Electron localization in intramolecular proton transfer

Abstract

The electron localization function (ELF) is a scalar field that accounts of the excess of electronic kinetic energy due to Pauli repulsion between electrons with the same spin. With this function, it is possible to divide real space in regions (basins) where electronic localization is high and Pauli repulsion is low (up-down electron pairs). From a phenomenological point of view, bifurcation points of the localization domains (points that belong to certain basins of a molecule) can be used to describe the rupture and formation of chemical bonds. Moreover, topological analysis of ELF allows us performing a statistical analysis of the electronic population of basins in a molecule.
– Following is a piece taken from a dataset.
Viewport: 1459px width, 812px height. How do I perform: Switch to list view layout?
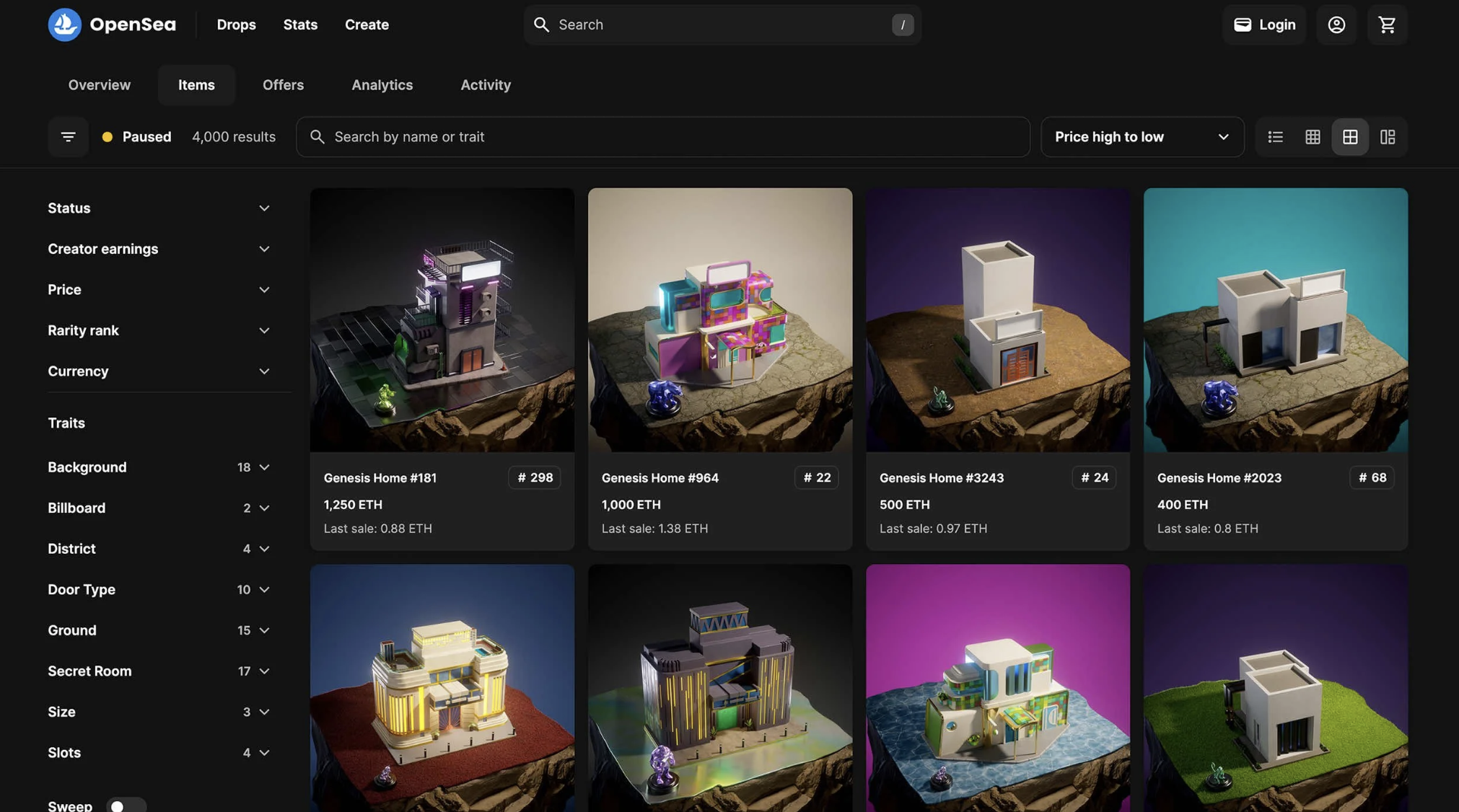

In this work, by using density functional theory with an hybrid exchange-correlation functional, we describe the electron localization along the intramolecular proton transfer in the Salicidene Methilamine molecule (SMA). First we do it in the ground state, in order to acquire physical insight of the process. Later, by means of time-dependent density functional theory (TD-DFT) in the linear response regime, we perform an equivalent analysis in the first excited state, for which we propose a way to compute ELF in excited states using TD-DFT. We show how the electronic population and other properties of interest of the basins associated with the atoms and bonds involved in the proton transfer change during the reaction. Finally, we choose this system because, after photoexcitation and proton transfer process, SMA suffers a large Stokes shift followed by a "closed" photocycle that ends with the molecule in its original ground state. This makes molecules like SMA good prospects for molecular photoswitches. The main contribution of this thesis is that this is the first time that the ELF developed and successfully used to explain chemical bonding in excited states.